This lesson is being piloted (Beta version)

Random variables

Overview

Teaching: 40 min
Exercises: 10 min
Questions
  • How do I calculate the means, variances and other statistical quantities for numbers drawn from probability distributions?

  • How is the error on a sample mean calculated?

Objectives
  • Learn how the expected means and variances of random variables (and functions of them) can be calculated from their probability distributions.

  • Discover the scipy.stats functionality for calculated statistical properties of probability distributions and how to generate random numbers from them.

  • Learn how key results such as the standard error on the mean and Bessel’s correction are derived from the statistics of sums of random variables.

In this episode we will be using numpy, as well as matplotlib’s plotting library. Scipy contains an extensive range of distributions in its ‘scipy.stats’ module, so we will also need to import it. Remember: scipy modules should be installed separately as required - they cannot be called if only scipy is imported.

import numpy as np
import matplotlib.pyplot as plt
import scipy.stats as sps

So far we have introduced the idea of working with data which contains some random component (as well as a possible systematic error). We have also introduced the idea of probability distributions of random variables. In this episode we will start to make the connection between the two because all data, to some extent, is a collection of random variables. In order to understand how the data are distributed, what the sample properties such as mean and variance can tell us and how we can use our data to test hypotheses, we need to understand how collections of random variables behave.

Properties of random variables: expectation

Consider a set of random variables which are independent, which means that the outcome of one does not affect the probability of the outcome of another. The random variables are drawn from some probability distribution with pdf \(p(x)\).

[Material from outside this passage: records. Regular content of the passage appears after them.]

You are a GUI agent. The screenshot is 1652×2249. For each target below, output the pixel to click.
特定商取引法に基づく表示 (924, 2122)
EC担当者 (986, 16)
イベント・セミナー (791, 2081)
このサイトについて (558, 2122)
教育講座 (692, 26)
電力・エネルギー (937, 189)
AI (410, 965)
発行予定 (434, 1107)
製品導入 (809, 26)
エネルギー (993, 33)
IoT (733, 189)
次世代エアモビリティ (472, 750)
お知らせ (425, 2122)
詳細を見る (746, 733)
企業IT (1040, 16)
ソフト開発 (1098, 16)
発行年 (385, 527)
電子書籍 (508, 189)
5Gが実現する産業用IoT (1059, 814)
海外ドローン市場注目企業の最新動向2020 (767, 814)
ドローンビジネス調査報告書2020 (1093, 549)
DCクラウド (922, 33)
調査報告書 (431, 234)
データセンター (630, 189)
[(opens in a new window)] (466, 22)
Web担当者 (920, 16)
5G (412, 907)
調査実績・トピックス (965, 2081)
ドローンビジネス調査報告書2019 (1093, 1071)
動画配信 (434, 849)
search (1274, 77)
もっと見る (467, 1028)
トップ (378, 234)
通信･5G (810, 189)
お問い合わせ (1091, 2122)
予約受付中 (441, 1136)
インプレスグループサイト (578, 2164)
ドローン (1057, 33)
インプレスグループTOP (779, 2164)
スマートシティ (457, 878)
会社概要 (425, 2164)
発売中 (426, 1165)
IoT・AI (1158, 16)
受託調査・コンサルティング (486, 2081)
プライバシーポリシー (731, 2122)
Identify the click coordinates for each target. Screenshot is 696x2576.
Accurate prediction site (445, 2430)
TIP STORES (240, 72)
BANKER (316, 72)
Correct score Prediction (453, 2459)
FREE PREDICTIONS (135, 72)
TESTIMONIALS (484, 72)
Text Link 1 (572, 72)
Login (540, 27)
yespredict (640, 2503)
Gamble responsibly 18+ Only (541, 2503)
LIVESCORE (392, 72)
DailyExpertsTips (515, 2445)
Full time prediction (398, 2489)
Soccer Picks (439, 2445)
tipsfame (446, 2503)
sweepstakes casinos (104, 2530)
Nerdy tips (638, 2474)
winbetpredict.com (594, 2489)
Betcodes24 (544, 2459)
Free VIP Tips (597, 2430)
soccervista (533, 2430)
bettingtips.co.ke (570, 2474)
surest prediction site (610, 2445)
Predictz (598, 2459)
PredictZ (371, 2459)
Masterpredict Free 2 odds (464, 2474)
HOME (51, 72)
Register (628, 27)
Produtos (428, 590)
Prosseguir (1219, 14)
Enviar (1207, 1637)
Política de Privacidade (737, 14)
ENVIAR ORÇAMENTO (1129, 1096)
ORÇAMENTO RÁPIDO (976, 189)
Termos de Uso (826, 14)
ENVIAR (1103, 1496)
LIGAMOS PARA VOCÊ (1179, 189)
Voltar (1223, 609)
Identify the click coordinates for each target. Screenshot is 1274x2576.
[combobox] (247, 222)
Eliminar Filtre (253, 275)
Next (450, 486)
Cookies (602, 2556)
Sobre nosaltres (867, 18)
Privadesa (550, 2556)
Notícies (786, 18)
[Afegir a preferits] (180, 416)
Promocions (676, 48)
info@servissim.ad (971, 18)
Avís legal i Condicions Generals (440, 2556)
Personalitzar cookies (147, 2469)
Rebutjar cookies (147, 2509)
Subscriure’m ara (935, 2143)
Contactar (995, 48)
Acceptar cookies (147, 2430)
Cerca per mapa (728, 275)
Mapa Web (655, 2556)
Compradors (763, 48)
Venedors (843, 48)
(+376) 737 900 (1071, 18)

The expectation \(E(X)\) is equal to the arithmetic mean of the random variables as the number of sampled variates (realisations of the variable sampled from its probability distribution) increases \(\rightarrow \infty\). For a continuous probability distribution it is given by the mean of the distribution function, i.e. the pdf:

\[E[X] = \mu = \int_{-\infty}^{+\infty} xp(x)\mathrm{d}x\]

This quantity \(\mu\) is often just called the mean of the distribution, or the population mean to distinguish it from the sample mean of data.

More generally, we can obtain the expectation of some function of \(X\), \(f(X)\):

\[E[f(X)] = \int_{-\infty}^{+\infty} f(x)p(x)\mathrm{d}x\]

It follows that the expectation is a linear operator. So we can also consider the expectation of a scaled sum of variables \(X_{1}\) and \(X_{2}\) (which may themselves have different distributions):

\[E[a_{1}X_{1}+a_{2}X_{2}] = a_{1}E[X_{1}]+a_{2}E[X_{2}]\]

Properties of random variables: variance

The (population) variance of a discrete random variable \(X\) with (population) mean \(\mu\) is the expectation of the function that gives the squared difference from the mean:

\[V[X] = \sigma^{2} = E[(X-\mu)^{2})] = \int_{-\infty}^{+\infty} (x-\mu)^{2} p(x)\mathrm{d}x\]

It is possible to rearrange things:

\(V[X] = E[(X-\mu)^{2})] = E[X^{2}-2X\mu+\mu^{2}]\) \(\rightarrow V[X] = E[X^{2}] - E[2X\mu] + E[\mu^{2}] = E[X^{2}] - 2\mu^{2} + \mu^{2}\) \(\rightarrow V[X] = E[X^{2}] - \mu^{2} = E[X^{2}] - E[X]^{2}\)

In other words, the variance is the expectation of squares - square of expectations. Therefore, for a function of \(X\):

\[V[f(X)] = E[f(X)^{2}] - E[f(X)]^{2}\]

Means and variances of the uniform and normal distributions

The distribution of a random variable is given using the notation \(\sim\), meaning ‘is distributed as’. I.e. for \(X\) drawn from a uniform distribution over the interval \([a,b]\), we write \(X\sim U(a,b)\). For this case, we can use the approach given above to calculate the mean: \(E[X] = (b+a)/2\) and variance: \(V[X] = (b-a)^{2}/12\)

The scipy.stats distribution functions include methods to calculate the means and variances for a distribution and given parameters, which we can use to verify these results, e.g.:

## Assume a = 1, b = 8 (remember scale = b-a)
a, b = 1, 8
print("Mean is :",sps.uniform.mean(loc=a,scale=b-a))
print("analytical mean:",(b+a)/2)
## Now the variance
print("Variance is :",sps.uniform.var(loc=a,scale=b-a))
print("analytical variance:",((b-a)**2)/12)
Mean is : 4.5
analytical mean: 4.5
Variance is : 4.083333333333333
analytical variance: 4.083333333333333

For the normal distribution with parameters \(\mu\), \(\sigma\), \(X\sim N(\mu,\sigma)\), the results are very simple because \(E[X]=\mu\) and \(V[X]=\sigma^{2}\). E.g.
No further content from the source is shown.